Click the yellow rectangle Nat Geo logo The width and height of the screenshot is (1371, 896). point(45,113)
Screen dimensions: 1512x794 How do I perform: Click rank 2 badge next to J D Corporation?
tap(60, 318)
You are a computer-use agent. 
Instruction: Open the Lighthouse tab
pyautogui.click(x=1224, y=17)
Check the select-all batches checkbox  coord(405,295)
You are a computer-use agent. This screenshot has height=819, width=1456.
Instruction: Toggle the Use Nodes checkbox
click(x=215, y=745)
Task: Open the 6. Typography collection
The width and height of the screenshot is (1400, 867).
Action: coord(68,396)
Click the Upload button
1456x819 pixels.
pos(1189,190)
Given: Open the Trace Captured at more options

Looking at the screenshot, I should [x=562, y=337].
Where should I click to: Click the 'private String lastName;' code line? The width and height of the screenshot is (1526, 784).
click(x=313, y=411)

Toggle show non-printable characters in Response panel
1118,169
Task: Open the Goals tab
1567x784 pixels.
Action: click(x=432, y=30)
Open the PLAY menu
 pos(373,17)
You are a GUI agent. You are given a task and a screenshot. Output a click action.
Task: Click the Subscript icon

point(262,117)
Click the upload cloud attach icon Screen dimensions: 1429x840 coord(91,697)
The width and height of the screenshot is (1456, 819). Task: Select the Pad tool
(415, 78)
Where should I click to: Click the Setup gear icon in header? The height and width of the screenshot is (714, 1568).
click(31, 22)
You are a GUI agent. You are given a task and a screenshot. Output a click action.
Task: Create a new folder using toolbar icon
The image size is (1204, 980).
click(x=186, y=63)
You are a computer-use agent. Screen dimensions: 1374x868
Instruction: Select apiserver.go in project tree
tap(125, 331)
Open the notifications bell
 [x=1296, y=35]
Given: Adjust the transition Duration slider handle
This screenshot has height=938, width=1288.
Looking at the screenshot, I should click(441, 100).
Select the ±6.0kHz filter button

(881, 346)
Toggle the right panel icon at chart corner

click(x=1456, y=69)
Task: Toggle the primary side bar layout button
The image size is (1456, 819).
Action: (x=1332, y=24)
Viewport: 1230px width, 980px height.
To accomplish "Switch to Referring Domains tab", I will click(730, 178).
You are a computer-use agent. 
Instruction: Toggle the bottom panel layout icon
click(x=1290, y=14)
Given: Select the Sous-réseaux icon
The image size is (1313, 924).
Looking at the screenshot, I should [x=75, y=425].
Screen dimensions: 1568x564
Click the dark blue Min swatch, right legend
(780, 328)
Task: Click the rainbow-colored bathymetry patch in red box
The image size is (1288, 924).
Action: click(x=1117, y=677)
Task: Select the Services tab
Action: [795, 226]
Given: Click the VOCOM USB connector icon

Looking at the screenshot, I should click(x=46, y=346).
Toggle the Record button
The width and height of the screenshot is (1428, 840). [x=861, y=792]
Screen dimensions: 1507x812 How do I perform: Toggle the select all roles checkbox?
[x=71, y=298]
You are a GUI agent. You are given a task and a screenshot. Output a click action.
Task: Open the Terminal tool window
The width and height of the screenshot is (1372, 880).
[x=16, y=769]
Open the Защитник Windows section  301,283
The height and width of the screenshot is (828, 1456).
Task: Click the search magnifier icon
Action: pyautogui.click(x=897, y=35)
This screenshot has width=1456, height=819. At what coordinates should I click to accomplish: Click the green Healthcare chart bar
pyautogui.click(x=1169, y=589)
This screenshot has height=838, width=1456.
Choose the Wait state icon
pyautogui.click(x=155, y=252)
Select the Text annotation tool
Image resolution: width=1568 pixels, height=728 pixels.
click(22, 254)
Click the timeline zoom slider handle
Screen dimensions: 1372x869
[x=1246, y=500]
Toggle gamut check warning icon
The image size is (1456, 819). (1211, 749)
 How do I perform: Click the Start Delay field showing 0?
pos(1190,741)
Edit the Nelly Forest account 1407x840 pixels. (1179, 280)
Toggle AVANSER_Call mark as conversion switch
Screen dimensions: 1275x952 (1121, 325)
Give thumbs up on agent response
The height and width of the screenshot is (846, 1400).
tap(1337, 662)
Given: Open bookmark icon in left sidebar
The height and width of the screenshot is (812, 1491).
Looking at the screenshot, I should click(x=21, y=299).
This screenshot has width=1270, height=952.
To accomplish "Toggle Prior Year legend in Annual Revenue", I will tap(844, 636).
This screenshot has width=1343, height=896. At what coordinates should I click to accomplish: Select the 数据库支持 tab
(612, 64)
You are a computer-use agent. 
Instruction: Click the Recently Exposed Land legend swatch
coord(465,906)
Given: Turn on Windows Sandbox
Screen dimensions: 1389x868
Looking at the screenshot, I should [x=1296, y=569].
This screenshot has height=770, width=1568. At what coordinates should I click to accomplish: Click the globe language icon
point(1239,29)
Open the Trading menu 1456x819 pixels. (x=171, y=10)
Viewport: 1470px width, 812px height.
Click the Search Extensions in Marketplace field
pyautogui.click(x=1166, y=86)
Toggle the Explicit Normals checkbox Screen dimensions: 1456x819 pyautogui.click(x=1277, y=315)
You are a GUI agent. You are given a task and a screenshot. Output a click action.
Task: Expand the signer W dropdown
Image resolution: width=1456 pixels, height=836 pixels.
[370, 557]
------------------------------------------------
Sift the data above for lines with "will", then copy each one.

▶ Response area
To accomplish "Switch to Referring Domains tab", I will click(730, 178).
To accomplish "Toggle Prior Year legend in Annual Revenue", I will tap(844, 636).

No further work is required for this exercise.